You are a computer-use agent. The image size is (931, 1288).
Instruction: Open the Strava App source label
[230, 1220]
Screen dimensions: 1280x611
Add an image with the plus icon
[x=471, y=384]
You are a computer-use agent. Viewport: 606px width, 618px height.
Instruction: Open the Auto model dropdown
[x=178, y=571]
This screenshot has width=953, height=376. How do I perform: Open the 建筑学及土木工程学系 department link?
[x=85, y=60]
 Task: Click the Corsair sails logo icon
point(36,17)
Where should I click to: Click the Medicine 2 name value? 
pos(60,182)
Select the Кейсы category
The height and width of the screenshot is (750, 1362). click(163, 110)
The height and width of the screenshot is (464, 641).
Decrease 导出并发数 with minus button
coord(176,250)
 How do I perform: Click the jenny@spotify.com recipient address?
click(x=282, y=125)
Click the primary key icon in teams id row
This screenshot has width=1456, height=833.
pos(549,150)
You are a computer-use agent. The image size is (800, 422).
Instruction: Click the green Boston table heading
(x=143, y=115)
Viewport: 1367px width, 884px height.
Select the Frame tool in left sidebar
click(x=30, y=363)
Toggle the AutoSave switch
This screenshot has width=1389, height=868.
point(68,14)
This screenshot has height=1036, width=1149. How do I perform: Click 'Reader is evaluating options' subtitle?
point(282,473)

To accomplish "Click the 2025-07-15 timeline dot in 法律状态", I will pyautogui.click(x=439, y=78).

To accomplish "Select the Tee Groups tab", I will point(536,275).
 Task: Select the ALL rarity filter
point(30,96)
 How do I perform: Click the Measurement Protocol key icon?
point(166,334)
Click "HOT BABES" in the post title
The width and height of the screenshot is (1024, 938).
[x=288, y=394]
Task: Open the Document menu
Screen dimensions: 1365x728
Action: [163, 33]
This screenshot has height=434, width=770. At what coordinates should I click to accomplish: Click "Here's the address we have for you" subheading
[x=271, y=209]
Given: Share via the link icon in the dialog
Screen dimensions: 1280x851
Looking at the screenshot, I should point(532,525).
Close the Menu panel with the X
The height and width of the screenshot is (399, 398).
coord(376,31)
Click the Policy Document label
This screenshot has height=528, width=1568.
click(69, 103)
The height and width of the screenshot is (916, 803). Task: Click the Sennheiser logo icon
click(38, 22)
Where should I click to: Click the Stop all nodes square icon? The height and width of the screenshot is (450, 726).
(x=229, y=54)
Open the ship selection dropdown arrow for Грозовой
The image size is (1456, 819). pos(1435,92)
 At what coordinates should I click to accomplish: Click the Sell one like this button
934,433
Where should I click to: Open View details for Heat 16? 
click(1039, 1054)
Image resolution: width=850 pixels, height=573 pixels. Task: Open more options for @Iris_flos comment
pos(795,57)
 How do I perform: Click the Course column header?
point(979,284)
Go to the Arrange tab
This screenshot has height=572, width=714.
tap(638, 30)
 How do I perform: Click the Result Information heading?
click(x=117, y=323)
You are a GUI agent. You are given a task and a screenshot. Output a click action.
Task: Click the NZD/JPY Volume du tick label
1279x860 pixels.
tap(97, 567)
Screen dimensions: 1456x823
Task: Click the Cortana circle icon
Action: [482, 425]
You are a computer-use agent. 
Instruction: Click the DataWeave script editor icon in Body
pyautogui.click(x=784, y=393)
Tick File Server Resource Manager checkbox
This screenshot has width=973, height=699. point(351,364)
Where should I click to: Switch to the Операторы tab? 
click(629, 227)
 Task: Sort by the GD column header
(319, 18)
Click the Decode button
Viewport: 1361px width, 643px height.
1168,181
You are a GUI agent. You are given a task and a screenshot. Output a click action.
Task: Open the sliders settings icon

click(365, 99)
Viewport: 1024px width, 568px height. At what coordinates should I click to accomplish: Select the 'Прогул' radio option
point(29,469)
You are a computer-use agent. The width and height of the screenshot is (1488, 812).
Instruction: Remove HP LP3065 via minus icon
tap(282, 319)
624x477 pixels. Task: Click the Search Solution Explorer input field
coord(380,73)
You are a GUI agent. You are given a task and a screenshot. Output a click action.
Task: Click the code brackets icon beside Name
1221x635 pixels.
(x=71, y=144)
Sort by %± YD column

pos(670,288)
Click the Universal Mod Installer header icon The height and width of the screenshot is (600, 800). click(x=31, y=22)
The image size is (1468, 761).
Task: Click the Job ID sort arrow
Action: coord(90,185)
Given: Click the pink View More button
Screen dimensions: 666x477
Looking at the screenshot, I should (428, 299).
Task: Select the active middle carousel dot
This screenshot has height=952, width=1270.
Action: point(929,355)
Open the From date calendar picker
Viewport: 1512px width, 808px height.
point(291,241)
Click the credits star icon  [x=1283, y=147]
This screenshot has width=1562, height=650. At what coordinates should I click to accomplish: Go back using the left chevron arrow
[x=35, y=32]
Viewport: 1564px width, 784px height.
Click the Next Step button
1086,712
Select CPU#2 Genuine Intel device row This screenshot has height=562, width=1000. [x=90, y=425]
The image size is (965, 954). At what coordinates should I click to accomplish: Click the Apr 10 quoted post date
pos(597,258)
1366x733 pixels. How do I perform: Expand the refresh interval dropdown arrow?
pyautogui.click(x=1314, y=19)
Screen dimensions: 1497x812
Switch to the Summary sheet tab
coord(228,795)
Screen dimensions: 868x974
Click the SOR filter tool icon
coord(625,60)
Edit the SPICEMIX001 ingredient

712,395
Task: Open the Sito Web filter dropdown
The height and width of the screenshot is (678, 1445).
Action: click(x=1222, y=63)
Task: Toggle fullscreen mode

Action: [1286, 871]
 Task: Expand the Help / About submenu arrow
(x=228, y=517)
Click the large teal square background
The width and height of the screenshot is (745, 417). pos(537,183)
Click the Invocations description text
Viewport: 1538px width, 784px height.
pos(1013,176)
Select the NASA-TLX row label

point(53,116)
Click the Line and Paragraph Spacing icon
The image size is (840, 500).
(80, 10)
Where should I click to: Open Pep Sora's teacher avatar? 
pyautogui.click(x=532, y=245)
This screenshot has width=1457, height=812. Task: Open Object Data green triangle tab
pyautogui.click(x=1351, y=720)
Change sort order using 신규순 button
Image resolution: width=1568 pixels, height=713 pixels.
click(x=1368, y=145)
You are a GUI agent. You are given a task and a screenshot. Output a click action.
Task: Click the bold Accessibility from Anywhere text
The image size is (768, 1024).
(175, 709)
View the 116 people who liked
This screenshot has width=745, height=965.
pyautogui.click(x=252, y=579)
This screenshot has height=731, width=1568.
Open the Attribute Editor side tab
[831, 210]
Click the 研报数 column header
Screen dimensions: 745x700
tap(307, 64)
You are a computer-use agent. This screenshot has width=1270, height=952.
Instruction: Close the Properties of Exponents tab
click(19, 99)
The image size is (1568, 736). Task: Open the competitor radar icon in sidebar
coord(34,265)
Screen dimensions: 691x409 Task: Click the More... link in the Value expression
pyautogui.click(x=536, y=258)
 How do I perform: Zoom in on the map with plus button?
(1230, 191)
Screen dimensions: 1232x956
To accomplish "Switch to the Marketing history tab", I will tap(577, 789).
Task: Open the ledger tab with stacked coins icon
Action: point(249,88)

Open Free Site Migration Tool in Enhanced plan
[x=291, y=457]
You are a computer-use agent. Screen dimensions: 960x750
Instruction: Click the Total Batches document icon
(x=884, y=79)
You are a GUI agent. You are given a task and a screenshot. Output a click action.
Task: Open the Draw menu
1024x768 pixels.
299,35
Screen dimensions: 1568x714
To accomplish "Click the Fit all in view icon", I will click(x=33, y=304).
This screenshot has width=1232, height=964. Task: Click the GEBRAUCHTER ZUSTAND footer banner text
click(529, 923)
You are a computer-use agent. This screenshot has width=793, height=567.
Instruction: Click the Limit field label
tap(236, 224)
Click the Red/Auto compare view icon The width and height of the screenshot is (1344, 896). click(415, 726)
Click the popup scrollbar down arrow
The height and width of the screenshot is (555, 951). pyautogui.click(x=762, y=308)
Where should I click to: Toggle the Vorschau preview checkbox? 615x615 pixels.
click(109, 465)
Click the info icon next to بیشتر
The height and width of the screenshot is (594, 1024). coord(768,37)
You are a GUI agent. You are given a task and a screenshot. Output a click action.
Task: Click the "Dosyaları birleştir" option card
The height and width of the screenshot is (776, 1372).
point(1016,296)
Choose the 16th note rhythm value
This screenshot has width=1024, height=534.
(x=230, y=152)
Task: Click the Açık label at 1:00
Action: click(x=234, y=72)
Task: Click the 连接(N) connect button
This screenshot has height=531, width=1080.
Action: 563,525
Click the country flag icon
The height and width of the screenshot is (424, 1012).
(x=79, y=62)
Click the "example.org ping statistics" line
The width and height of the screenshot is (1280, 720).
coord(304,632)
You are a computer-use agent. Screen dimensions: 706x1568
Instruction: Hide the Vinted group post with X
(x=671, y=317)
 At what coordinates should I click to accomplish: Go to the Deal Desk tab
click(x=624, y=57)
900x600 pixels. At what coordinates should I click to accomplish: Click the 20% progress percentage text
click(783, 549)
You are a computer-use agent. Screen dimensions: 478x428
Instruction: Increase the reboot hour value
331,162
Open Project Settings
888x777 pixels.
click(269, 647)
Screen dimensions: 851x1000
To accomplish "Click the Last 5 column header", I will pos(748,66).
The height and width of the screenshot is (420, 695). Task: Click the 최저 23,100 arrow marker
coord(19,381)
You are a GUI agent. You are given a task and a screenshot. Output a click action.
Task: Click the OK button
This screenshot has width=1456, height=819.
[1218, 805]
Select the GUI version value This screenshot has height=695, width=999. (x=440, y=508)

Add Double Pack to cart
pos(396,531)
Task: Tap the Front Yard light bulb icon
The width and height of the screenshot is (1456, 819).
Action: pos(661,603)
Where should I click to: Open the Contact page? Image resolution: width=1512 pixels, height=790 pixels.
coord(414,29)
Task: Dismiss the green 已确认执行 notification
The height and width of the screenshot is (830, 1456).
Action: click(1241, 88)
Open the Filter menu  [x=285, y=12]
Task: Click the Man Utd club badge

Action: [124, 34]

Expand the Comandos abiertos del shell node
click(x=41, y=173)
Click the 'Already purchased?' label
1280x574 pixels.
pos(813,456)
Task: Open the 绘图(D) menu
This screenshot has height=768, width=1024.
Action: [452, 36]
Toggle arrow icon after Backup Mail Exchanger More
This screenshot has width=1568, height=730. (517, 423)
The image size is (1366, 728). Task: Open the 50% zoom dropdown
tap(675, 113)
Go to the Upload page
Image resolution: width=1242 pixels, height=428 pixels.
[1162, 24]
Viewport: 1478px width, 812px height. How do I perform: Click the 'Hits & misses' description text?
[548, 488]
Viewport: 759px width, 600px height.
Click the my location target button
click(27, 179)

Prompt: Extract every line of the rows above that contains the word "header", and treat uppercase and lowercase as different.

Answer for the task:
 How do I perform: Click the Course column header?
 Task: Sort by the GD column header
Click the Universal Mod Installer header icon The height and width of the screenshot is (600, 800). click(x=31, y=22)
Click the 研报数 column header
To accomplish "Click the Last 5 column header", I will pos(748,66).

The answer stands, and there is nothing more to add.